(Pixel coordinate grounding data)
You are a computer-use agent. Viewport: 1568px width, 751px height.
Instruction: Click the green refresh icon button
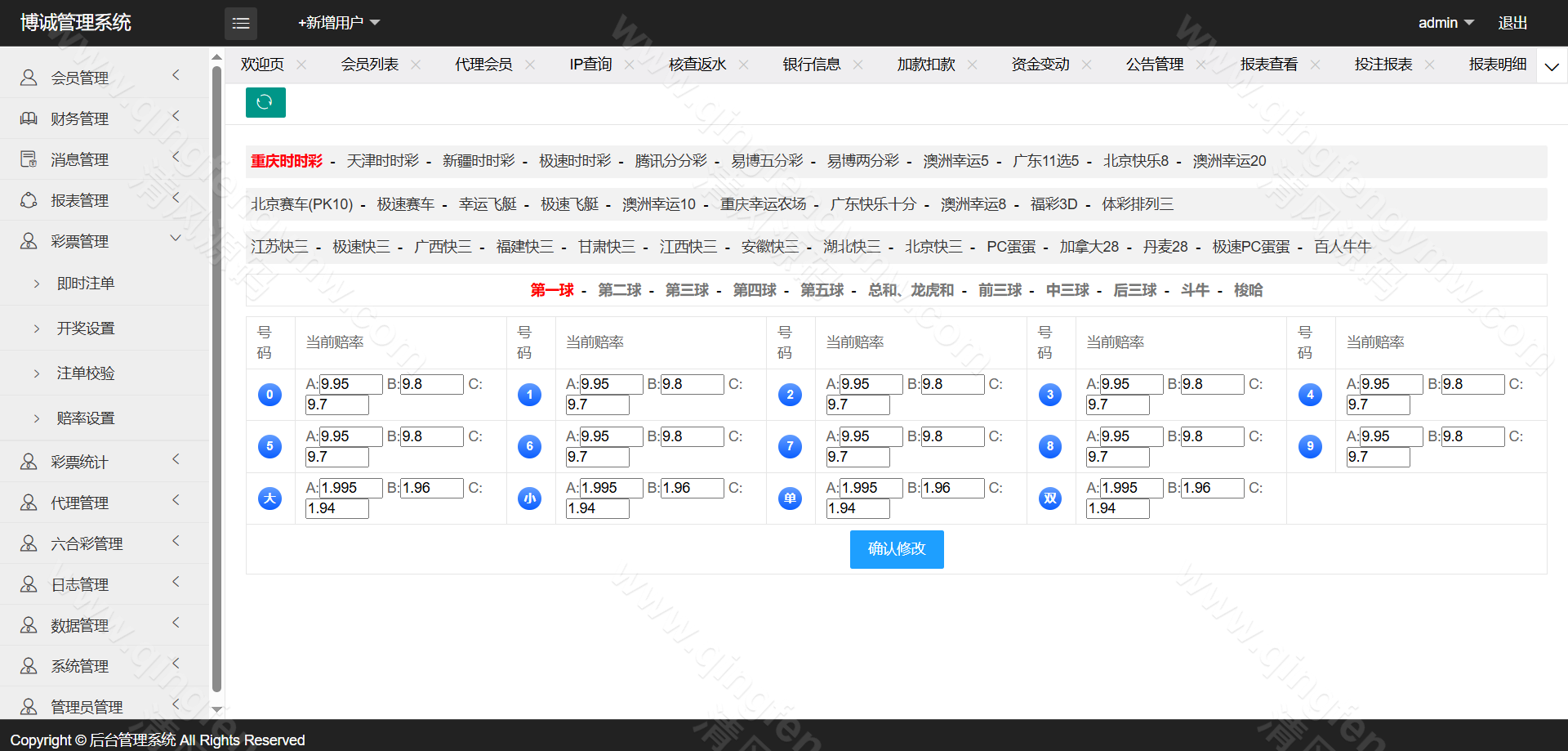(x=265, y=102)
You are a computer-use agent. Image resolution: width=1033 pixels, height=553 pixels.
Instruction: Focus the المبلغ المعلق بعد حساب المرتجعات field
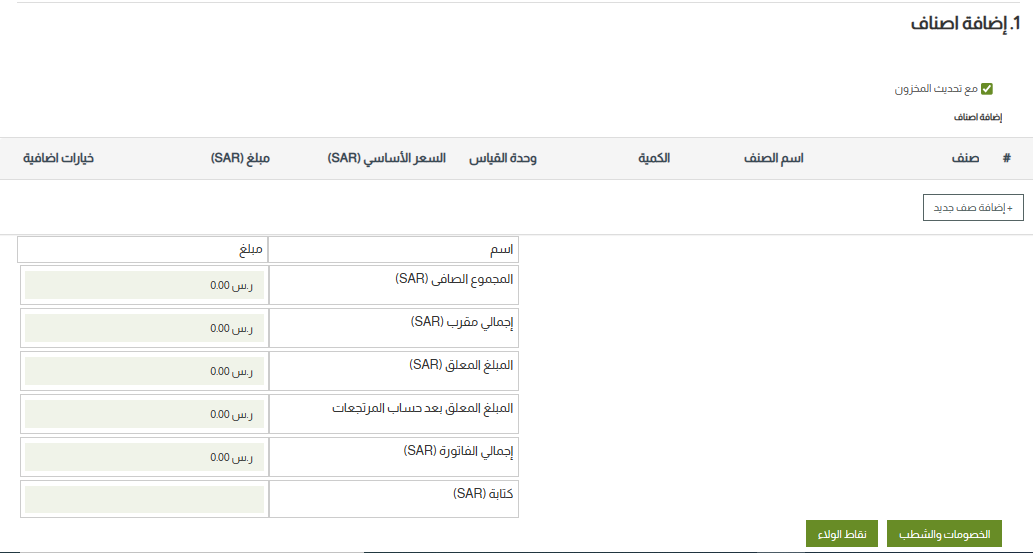click(x=144, y=414)
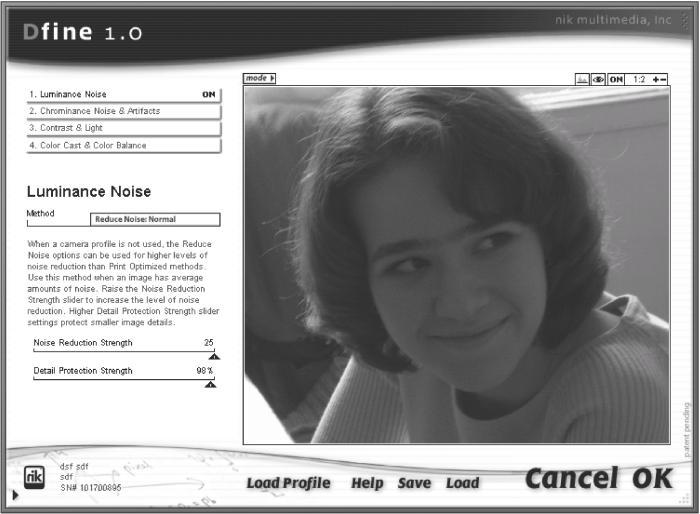
Task: Toggle the eye preview icon
Action: pos(598,79)

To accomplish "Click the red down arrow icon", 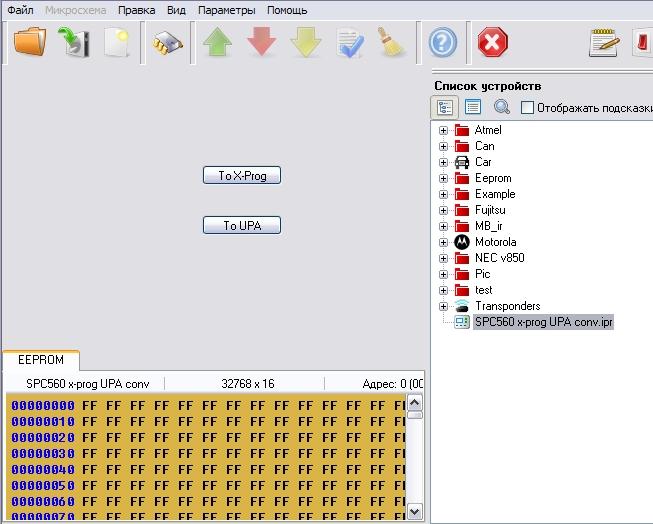I will (261, 43).
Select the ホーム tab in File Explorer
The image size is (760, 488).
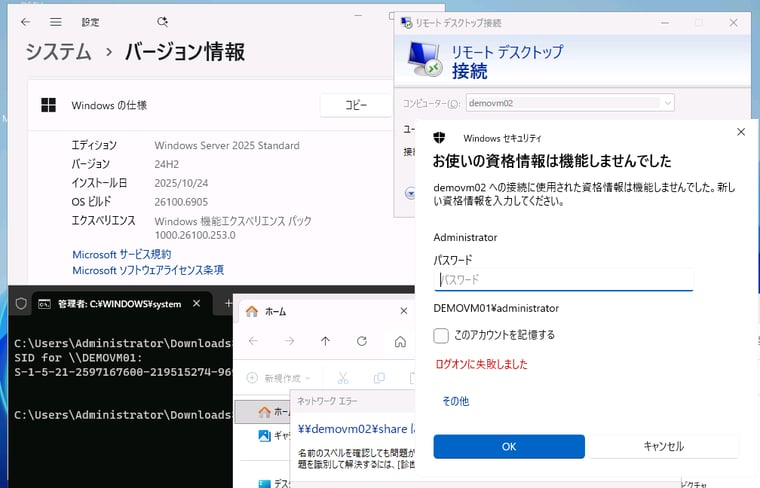tap(268, 311)
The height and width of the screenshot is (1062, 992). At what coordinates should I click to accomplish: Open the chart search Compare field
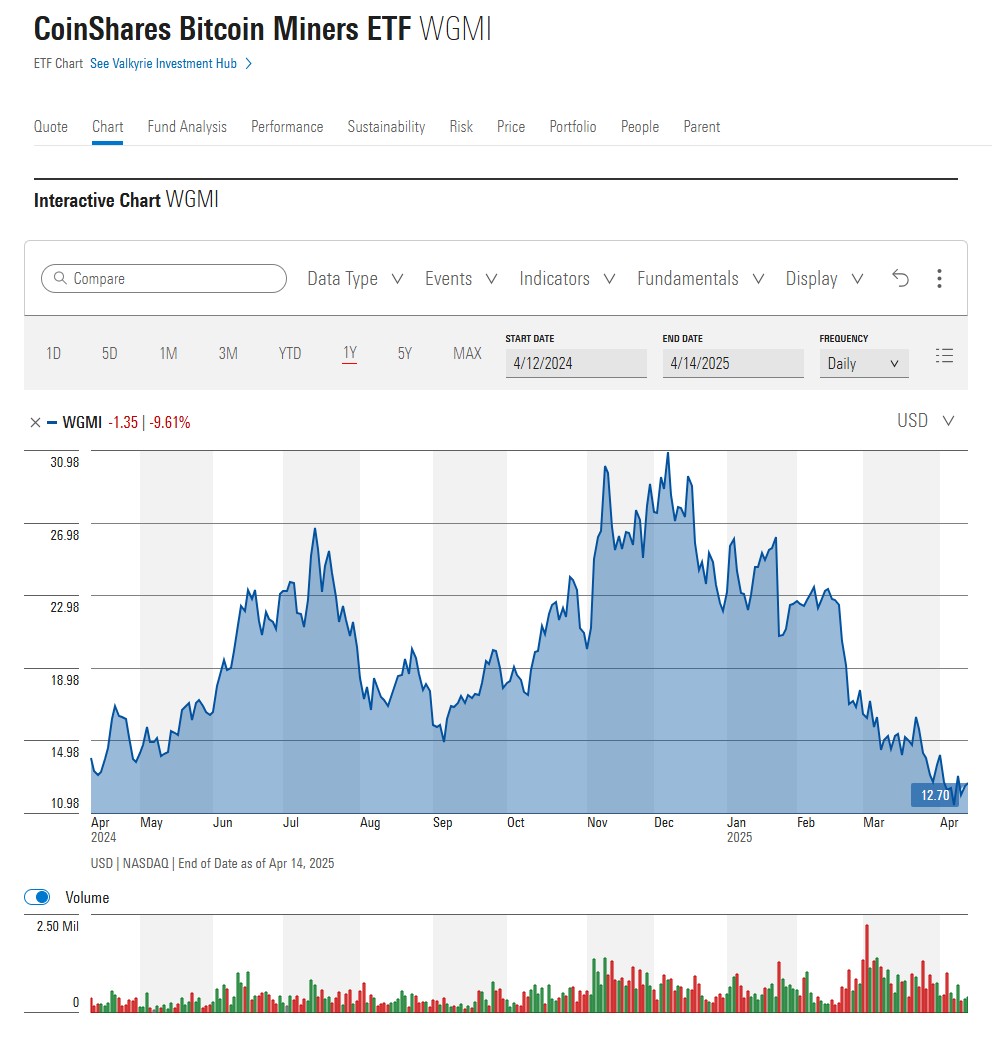click(163, 279)
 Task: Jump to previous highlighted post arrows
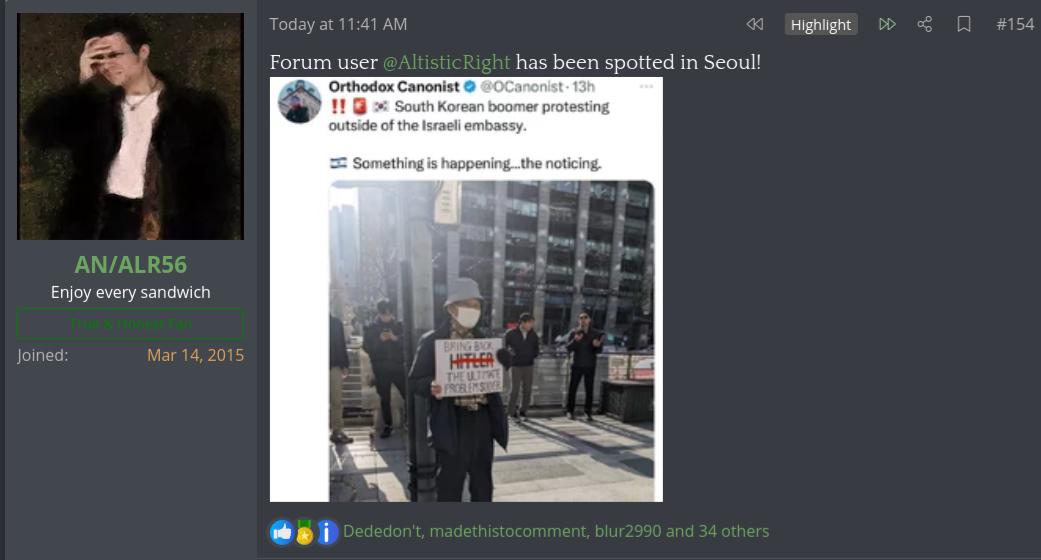click(754, 25)
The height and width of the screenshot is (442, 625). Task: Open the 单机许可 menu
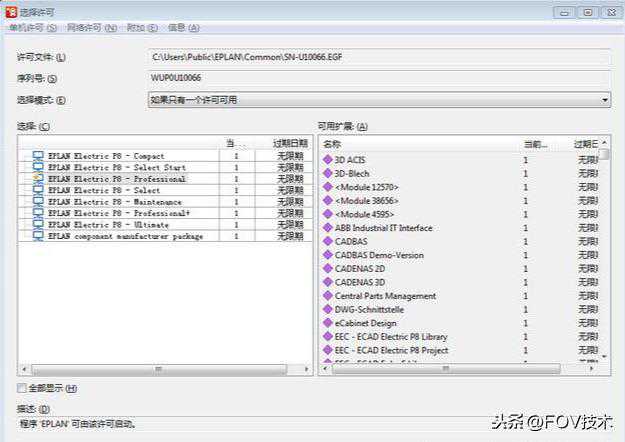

TASK INSTRUCTIONS: Within the data above, find the lines that contain the word "computer" and copy each of them.

OUTPUT:
You are a computer-use agent. Viewport: 1568px width, 751px height.
You are a computer-use agent. Image resolution: width=1033 pixels, height=553 pixels.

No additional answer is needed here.